Start of Data provided
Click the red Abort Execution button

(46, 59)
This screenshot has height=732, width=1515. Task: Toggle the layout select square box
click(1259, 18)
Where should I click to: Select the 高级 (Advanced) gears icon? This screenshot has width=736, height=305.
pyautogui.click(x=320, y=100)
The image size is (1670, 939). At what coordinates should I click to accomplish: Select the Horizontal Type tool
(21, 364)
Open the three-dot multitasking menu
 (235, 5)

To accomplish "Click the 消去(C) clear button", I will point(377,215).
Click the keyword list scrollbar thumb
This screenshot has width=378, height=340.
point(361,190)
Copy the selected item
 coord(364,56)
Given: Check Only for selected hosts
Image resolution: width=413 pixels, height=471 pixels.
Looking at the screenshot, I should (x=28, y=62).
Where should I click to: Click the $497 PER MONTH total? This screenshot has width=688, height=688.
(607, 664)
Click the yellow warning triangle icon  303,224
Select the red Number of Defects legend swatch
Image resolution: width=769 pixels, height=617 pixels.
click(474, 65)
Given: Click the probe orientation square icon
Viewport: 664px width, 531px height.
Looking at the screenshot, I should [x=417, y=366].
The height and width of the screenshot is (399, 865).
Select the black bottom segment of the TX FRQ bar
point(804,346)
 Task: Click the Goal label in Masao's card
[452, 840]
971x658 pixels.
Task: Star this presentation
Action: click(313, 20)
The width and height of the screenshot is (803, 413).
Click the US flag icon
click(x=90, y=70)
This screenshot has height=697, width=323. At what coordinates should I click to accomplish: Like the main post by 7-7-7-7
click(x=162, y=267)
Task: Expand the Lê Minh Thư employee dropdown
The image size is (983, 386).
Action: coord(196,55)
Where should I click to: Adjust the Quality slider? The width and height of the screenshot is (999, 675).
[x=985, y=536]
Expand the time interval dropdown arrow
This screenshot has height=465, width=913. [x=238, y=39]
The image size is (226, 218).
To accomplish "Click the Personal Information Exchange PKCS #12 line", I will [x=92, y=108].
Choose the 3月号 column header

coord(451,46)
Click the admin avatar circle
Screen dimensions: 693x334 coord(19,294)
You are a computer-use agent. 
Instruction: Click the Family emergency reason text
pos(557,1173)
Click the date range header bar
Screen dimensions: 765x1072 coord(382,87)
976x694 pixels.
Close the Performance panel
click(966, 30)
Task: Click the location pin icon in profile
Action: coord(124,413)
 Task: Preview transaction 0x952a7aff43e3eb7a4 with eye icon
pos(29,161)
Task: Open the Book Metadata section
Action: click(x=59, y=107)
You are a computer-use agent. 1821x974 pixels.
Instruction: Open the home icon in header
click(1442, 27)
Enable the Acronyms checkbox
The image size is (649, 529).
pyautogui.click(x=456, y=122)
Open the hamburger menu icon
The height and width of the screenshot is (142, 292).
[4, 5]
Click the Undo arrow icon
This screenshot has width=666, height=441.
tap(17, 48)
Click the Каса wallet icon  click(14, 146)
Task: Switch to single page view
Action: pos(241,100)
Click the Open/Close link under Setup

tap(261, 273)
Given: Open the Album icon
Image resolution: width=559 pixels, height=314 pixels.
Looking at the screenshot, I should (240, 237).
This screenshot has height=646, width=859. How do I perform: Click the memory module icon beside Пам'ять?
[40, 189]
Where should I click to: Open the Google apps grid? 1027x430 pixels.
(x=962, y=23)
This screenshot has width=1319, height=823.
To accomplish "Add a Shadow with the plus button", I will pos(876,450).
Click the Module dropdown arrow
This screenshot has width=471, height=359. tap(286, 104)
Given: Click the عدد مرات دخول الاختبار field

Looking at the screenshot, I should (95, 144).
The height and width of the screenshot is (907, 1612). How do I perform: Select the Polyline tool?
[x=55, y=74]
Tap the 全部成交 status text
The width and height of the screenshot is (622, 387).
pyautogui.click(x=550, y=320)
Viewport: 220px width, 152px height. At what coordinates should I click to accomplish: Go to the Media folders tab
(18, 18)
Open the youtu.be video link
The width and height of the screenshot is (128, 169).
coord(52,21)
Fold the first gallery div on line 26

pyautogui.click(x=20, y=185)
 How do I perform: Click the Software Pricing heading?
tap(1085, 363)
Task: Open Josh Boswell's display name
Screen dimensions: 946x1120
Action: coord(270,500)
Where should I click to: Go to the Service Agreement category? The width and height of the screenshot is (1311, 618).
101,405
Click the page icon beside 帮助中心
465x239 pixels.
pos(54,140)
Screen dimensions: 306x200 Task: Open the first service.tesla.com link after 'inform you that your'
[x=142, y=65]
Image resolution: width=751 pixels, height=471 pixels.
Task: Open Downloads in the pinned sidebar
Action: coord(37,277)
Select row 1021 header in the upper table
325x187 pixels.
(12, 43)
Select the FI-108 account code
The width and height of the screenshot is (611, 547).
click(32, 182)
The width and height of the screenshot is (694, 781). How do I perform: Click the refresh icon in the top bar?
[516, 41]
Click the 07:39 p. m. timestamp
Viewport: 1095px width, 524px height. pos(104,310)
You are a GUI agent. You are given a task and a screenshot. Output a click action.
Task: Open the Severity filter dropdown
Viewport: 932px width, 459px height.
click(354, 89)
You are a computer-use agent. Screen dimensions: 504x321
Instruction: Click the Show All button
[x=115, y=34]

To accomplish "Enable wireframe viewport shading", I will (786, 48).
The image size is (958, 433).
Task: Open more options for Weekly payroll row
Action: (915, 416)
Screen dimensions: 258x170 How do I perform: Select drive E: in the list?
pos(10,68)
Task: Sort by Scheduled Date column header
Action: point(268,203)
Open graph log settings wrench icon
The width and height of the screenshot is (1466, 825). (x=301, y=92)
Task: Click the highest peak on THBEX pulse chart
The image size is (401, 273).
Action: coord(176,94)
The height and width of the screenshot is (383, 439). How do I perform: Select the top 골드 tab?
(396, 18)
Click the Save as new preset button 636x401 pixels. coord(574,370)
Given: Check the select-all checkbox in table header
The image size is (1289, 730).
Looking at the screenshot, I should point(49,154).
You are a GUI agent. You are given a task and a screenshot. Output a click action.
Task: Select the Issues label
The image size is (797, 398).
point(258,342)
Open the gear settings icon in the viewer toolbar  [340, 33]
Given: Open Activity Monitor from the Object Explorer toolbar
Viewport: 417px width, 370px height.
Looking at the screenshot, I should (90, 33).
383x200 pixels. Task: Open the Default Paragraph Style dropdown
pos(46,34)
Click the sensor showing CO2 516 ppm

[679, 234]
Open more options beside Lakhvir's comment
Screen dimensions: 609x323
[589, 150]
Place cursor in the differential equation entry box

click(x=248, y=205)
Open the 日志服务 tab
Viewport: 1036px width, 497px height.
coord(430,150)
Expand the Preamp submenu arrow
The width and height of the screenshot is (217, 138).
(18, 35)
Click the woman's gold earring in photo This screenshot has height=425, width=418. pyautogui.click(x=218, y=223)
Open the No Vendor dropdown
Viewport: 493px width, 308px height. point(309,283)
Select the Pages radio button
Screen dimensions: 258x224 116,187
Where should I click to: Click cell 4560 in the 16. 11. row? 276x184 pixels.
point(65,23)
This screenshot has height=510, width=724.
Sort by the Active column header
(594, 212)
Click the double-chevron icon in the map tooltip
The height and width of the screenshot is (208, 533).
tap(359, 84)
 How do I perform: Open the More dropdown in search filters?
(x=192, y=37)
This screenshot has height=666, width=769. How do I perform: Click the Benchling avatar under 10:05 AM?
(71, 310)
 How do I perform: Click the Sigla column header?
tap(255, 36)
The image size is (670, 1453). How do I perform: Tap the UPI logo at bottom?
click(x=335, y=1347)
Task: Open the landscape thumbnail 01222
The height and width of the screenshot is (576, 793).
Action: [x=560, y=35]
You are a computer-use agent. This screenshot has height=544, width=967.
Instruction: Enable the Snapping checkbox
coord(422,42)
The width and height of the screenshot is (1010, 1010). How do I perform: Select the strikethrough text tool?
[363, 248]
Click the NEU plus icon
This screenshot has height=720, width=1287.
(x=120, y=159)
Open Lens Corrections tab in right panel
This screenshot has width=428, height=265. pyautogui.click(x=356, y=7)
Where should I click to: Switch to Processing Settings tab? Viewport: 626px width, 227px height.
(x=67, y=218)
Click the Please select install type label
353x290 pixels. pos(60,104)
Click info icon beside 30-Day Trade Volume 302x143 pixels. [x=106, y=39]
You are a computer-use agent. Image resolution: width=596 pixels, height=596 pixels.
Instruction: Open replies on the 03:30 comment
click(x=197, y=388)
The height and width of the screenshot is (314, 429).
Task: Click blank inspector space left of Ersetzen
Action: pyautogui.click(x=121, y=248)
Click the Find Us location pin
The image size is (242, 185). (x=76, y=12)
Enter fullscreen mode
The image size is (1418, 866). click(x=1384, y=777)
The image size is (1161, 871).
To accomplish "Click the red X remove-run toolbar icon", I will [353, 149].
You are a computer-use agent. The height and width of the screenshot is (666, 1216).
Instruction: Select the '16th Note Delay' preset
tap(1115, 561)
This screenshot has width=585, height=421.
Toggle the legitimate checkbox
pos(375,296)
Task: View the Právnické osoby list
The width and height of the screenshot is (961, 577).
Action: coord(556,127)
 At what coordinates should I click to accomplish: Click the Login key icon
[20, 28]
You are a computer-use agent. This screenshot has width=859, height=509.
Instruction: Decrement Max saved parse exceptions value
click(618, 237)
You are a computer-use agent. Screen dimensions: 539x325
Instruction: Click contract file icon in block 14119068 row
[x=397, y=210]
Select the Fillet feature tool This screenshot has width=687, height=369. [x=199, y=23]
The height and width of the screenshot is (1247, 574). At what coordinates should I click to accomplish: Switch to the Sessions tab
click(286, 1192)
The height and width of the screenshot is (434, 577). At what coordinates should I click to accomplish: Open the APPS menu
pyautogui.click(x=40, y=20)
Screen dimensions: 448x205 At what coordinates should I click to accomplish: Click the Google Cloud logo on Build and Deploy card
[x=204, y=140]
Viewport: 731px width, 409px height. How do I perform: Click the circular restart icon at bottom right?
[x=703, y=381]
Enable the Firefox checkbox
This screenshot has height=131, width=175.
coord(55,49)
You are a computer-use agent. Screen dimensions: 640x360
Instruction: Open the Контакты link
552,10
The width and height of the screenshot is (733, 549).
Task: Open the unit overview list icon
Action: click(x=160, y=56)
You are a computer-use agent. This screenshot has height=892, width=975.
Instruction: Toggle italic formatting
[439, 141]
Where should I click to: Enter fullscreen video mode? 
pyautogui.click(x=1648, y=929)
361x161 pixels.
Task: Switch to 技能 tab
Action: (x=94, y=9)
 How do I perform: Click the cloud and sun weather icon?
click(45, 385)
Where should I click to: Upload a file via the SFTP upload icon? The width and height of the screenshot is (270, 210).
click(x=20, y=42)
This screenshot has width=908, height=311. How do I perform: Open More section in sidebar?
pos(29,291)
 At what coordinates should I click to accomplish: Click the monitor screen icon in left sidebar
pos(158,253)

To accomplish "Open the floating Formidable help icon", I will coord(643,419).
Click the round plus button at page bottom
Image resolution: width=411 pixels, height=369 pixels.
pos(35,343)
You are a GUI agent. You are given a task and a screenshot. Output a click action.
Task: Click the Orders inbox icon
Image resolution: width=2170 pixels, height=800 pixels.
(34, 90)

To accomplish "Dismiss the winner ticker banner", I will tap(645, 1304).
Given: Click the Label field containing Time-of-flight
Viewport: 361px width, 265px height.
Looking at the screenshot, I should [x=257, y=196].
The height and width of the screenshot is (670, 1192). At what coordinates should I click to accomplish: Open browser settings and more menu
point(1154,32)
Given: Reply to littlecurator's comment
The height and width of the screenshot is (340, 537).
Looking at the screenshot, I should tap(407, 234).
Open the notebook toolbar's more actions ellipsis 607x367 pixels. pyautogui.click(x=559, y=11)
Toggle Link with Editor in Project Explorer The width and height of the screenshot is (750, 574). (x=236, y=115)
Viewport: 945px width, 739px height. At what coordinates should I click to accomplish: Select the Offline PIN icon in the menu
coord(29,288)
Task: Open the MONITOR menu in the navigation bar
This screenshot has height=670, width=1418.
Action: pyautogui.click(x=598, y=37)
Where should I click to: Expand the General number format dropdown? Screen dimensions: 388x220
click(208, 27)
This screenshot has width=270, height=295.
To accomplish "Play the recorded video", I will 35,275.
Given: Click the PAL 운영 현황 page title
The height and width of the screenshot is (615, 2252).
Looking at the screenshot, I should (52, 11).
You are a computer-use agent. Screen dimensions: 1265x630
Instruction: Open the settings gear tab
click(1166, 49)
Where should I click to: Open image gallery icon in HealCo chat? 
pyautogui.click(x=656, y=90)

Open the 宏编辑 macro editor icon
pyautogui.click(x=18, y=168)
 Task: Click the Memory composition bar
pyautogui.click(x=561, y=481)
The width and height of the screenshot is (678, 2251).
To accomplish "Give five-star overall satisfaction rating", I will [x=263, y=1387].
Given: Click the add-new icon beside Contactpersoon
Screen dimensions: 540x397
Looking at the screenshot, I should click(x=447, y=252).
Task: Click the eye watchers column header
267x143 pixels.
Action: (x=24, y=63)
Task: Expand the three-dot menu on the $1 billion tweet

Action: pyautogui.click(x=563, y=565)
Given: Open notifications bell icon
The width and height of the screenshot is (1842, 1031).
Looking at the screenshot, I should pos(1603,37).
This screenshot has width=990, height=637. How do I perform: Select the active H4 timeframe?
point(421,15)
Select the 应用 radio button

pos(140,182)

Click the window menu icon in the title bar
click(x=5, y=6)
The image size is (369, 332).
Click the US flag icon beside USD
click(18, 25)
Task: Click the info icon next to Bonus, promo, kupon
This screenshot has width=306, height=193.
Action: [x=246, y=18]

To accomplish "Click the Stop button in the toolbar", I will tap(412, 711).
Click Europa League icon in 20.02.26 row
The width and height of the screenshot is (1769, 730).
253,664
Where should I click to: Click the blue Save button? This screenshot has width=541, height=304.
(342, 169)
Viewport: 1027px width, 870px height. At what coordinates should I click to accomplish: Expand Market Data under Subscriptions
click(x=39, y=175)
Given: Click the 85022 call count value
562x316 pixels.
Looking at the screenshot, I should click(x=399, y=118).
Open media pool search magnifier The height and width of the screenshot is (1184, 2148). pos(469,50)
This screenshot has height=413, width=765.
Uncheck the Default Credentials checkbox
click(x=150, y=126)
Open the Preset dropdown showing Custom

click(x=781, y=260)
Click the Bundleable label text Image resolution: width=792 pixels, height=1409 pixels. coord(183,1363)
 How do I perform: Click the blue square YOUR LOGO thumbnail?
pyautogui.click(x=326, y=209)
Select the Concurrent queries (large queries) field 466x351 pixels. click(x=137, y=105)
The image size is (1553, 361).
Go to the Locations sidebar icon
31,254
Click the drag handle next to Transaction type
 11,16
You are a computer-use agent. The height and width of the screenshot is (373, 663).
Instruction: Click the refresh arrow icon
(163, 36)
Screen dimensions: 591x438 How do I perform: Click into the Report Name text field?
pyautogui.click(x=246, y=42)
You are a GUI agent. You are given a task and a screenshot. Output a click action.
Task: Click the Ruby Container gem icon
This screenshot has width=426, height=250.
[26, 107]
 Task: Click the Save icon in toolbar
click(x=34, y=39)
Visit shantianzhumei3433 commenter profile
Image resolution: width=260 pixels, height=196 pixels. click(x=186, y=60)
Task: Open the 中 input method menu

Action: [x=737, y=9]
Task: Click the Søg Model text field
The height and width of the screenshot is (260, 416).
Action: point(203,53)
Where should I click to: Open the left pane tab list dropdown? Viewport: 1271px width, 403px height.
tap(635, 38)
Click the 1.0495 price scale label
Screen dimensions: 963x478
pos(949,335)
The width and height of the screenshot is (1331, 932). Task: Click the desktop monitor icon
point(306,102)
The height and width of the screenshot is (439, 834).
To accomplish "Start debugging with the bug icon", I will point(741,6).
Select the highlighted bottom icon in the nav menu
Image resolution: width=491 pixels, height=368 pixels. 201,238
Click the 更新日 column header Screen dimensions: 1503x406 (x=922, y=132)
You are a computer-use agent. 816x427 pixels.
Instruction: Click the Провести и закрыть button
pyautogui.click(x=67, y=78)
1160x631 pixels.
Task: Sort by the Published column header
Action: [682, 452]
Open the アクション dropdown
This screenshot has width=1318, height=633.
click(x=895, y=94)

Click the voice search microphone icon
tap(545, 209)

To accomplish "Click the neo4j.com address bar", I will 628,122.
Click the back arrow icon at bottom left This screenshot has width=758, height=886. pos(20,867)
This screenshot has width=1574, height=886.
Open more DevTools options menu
End of Data provided
Short problem
Rewrite the lines from the first one through the line containing "I will point(377,215).", both included, replacing "Horizontal Type tool" with "Vertical Type tool" and leaving everything else as it is.

Solved problem
Click the red Abort Execution button

(46, 59)
This screenshot has height=732, width=1515. Task: Toggle the layout select square box
click(1259, 18)
Where should I click to: Select the 高级 (Advanced) gears icon? This screenshot has width=736, height=305.
pyautogui.click(x=320, y=100)
The image size is (1670, 939). At what coordinates should I click to accomplish: Select the Vertical Type tool
(21, 364)
Open the three-dot multitasking menu
 (235, 5)

To accomplish "Click the 消去(C) clear button", I will point(377,215).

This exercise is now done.